Problem details
Search the listing below for the line containing "Ψαροντούφεκα Pathos (1299, 846)". From there through the line containing "Paula's story (423, 2145)", transcribe every line exactly, both ends included.

--- Records ---

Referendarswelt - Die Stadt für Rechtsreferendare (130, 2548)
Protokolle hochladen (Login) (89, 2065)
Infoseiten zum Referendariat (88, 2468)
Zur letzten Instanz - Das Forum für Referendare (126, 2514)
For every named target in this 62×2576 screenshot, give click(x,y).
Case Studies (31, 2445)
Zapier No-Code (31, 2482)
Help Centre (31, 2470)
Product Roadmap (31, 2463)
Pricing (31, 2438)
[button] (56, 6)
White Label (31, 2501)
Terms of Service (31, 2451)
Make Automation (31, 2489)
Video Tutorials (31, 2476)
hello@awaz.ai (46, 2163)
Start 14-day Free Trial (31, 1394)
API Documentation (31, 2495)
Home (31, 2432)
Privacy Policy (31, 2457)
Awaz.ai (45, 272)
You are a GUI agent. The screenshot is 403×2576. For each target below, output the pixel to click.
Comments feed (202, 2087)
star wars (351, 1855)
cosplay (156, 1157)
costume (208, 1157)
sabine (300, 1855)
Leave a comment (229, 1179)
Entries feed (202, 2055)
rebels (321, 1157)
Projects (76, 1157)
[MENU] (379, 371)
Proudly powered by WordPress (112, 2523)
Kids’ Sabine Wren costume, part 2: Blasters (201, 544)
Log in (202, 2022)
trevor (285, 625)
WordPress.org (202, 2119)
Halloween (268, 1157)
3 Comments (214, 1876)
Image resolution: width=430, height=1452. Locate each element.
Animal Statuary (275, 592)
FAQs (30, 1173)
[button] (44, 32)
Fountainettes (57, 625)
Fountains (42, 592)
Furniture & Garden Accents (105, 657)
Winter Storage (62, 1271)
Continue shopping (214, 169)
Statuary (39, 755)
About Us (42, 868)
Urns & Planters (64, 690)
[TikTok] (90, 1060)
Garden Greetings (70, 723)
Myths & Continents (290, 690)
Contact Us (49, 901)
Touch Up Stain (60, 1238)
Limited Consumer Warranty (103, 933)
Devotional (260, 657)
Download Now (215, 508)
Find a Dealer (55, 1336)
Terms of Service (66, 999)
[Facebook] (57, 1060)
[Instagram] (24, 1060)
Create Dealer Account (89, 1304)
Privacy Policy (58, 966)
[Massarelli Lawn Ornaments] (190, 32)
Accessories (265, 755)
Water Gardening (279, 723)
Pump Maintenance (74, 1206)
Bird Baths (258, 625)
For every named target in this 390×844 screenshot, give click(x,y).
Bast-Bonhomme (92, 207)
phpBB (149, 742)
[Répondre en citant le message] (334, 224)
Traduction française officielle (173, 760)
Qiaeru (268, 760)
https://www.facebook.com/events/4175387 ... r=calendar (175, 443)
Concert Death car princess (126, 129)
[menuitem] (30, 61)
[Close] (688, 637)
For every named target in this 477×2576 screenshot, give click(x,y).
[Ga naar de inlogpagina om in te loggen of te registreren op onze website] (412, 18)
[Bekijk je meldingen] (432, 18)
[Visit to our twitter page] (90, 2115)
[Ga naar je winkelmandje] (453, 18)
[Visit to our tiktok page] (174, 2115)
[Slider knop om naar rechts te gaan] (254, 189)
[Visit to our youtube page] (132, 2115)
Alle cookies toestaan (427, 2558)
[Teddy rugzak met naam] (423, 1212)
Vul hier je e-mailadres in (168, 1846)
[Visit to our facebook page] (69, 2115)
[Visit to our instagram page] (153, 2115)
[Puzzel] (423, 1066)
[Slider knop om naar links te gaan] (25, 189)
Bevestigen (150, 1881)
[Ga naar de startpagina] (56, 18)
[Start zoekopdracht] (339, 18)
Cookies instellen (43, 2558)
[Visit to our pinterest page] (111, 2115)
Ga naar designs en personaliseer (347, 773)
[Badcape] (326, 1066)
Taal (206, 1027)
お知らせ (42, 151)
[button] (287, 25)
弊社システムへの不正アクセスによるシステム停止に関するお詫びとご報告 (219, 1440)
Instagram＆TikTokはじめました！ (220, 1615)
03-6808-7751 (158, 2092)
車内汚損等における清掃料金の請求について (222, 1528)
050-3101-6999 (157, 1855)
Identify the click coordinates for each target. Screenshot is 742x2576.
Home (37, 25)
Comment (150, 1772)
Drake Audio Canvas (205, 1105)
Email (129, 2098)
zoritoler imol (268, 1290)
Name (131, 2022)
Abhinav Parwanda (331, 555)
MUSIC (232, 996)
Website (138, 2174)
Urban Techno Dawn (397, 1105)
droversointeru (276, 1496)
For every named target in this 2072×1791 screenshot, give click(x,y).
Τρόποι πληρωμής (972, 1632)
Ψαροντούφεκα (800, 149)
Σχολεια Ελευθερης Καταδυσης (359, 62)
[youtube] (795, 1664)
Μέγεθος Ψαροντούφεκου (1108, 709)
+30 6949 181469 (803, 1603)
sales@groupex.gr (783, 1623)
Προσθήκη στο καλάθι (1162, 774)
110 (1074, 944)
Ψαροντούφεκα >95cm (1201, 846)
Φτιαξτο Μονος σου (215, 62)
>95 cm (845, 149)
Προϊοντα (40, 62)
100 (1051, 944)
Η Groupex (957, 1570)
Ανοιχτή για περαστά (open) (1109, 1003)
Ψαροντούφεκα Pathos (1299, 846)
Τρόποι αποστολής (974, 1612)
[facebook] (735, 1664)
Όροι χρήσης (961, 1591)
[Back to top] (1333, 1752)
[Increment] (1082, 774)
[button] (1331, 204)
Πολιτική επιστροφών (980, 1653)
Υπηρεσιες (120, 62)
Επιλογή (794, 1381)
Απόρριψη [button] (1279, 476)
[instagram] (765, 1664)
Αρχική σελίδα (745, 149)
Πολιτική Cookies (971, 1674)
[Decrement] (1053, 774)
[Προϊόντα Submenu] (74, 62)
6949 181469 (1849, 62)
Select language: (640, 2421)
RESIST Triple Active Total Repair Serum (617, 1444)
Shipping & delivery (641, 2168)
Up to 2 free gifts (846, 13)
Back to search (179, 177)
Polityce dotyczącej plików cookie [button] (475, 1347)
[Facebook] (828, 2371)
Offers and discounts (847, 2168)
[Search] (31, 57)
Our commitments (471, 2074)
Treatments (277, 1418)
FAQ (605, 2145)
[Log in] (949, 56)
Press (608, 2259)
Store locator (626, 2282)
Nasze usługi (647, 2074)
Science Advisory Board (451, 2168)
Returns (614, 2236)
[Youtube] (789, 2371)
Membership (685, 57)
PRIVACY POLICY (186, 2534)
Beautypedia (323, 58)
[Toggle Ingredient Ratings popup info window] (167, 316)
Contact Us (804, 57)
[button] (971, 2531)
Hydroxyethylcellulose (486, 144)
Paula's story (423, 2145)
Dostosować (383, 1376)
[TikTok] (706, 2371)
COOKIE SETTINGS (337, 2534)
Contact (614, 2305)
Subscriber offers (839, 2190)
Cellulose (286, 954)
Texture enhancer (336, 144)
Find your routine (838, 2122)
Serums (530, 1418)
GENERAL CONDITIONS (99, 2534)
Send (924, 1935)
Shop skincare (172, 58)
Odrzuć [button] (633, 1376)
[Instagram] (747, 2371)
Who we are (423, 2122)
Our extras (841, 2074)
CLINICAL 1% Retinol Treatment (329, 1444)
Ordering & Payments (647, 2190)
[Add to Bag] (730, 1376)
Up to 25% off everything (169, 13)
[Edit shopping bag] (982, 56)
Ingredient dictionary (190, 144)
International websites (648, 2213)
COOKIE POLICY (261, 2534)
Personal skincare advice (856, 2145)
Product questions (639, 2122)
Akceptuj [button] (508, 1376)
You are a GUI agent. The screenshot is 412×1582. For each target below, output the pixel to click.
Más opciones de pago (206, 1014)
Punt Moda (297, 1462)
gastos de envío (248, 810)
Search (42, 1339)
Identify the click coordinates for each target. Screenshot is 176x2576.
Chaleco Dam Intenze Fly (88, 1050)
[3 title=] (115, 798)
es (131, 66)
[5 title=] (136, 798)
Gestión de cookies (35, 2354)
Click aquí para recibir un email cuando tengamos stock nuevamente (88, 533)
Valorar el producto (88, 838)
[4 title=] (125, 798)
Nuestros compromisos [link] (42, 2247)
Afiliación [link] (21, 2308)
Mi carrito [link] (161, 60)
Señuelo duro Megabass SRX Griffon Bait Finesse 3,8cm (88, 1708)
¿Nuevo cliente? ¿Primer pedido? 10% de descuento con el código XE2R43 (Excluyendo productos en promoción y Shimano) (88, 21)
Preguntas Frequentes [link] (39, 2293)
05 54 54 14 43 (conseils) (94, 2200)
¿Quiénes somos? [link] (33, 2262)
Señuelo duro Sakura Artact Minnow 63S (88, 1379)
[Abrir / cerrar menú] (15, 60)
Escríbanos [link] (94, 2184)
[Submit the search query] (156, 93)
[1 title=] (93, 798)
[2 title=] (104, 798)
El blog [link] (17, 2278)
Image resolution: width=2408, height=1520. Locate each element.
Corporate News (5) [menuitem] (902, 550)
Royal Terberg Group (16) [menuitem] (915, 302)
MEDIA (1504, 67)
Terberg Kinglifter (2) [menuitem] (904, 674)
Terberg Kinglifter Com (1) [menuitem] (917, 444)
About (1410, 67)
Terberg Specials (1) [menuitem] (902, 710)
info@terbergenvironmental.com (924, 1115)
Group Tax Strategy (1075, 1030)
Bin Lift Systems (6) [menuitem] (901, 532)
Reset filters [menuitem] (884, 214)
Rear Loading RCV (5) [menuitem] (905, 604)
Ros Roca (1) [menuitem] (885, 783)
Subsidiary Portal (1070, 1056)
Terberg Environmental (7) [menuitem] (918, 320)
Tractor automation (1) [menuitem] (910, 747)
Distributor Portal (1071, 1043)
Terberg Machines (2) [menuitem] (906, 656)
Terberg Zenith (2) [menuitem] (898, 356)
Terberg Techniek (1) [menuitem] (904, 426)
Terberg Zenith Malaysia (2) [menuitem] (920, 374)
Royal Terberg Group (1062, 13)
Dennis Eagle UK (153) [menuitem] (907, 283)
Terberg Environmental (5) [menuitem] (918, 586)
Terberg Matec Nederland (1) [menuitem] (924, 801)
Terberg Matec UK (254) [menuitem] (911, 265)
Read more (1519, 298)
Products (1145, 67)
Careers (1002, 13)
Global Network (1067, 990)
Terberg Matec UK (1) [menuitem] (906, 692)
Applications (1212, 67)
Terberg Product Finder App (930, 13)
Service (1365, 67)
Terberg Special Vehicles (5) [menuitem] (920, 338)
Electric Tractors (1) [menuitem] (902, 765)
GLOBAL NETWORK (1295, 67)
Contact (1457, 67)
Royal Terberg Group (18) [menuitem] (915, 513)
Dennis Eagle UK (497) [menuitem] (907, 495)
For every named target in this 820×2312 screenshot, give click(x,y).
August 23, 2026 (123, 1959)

---

Exercise solution
Ψαροντούφεκα Pathos (1299, 846)
Τρόποι αποστολής (974, 1612)
[facebook] (735, 1664)
Όροι χρήσης (961, 1591)
[Back to top] (1333, 1752)
[Increment] (1082, 774)
[button] (1331, 204)
Πολιτική επιστροφών (980, 1653)
Υπηρεσιες (120, 62)
Επιλογή (794, 1381)
Απόρριψη [button] (1279, 476)
[instagram] (765, 1664)
Αρχική σελίδα (745, 149)
Πολιτική Cookies (971, 1674)
[Decrement] (1053, 774)
[Προϊόντα Submenu] (74, 62)
6949 181469 (1849, 62)
Select language: (640, 2421)
RESIST Triple Active Total Repair Serum (617, 1444)
Shipping & delivery (641, 2168)
Up to 2 free gifts (846, 13)
Back to search (179, 177)
Polityce dotyczącej plików cookie [button] (475, 1347)
[Facebook] (828, 2371)
Offers and discounts (847, 2168)
[Search] (31, 57)
Our commitments (471, 2074)
Treatments (277, 1418)
FAQ (605, 2145)
[Log in] (949, 56)
Press (608, 2259)
Store locator (626, 2282)
Nasze usługi (647, 2074)
Science Advisory Board (451, 2168)
Returns (614, 2236)
[Youtube] (789, 2371)
Membership (685, 57)
PRIVACY POLICY (186, 2534)
Beautypedia (323, 58)
[Toggle Ingredient Ratings popup info window] (167, 316)
Contact Us (804, 57)
[button] (971, 2531)
Hydroxyethylcellulose (486, 144)
Paula's story (423, 2145)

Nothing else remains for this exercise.